Unos días más tarde me dices que me vas a regalar un piano. Miro los precios y me asusto, y falta afinador y transporte, miro lo que ocuparía en casa, los libros que hay que reubicar, la pérdida de espacio en un lugar común como el salón. Pienso en los engaños. Consulto en la web de una escuela. Dicen que hacen falta veinte minutos diarios. Dicen que no hay que comprar a lo loco. Dicen que en todo caso hay que comprar. Me imagino contando una y otra vez que quiero aprender a tocar. Imagino el salón con un piano convertido en mueble, con plantas encima y libros y hasta un cenicero, y a mí de nuevo una y otra vez, prometiendo. Me enseñas por la noche unas cuantas fotos de pianos de ocasión en Wallapop. Te contesto irritada, con ese tono de voz que me gustaría no tener. Te digo que me hacía ilusión un piano, pero que no es sensato comprar un piano. ¿Cómo lo habría dicho Cristina?
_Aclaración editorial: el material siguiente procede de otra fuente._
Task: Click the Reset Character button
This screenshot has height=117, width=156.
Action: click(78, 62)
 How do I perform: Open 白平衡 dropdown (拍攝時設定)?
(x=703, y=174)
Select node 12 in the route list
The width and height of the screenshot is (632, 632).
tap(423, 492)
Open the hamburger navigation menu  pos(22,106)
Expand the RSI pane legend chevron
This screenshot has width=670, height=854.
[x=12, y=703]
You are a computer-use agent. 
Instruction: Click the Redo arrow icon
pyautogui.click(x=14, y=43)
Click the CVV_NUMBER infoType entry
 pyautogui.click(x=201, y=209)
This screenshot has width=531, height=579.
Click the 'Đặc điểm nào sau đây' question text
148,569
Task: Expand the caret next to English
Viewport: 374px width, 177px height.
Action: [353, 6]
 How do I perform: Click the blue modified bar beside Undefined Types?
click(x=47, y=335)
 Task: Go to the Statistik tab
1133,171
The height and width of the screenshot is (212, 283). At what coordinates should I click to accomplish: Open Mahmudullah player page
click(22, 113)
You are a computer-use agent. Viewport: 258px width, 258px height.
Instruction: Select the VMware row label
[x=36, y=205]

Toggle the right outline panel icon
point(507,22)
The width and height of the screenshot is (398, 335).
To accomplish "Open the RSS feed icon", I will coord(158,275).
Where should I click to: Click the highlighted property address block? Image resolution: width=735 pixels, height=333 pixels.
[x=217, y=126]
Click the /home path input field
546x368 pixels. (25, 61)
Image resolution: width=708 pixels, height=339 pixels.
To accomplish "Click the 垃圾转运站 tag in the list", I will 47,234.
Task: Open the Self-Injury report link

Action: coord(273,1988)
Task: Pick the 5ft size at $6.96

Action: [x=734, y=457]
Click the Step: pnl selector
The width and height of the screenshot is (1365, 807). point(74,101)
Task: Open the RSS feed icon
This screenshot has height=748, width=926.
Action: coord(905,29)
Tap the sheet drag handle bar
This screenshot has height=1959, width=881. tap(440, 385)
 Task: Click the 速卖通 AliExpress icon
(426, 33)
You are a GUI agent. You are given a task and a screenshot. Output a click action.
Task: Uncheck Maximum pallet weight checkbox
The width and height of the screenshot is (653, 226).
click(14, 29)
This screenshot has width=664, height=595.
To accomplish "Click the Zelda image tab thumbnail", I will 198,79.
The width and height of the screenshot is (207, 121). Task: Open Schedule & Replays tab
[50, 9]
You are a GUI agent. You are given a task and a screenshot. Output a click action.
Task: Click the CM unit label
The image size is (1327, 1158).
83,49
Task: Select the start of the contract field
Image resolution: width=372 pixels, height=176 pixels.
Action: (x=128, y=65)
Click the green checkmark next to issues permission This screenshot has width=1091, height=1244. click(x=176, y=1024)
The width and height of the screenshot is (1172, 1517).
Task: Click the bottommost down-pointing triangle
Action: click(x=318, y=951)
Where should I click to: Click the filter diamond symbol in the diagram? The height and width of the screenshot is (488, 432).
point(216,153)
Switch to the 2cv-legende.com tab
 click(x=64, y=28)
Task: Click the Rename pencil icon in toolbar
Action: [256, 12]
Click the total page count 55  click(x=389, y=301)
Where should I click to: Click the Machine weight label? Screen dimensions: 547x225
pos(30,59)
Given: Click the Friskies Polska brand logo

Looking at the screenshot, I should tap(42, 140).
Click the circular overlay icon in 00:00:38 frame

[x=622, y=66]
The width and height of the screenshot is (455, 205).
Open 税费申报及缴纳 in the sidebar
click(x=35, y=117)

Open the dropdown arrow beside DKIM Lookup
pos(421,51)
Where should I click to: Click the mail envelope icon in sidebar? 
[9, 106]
A veces me pregunto si Cristina y yo nos volveremos a ver. Ahora diría que sí, pero sé que cada vez puede ser la última. Le pedí que me enviara alguno de sus relatos, no lo ha hecho. Eso tampoco tiene por qué ser preludio de nada. A lo mejor le da miedo que no me gusten, como a mí me da miedo no tener la voluntad de aprender a tocar. ¿Nos volveremos a encontrar? Y si no es así, ¿tomaré yo la iniciativa? ¿Lo hará ella? En cualquier caso los lunes ya no podrá ser. He reservado una clase.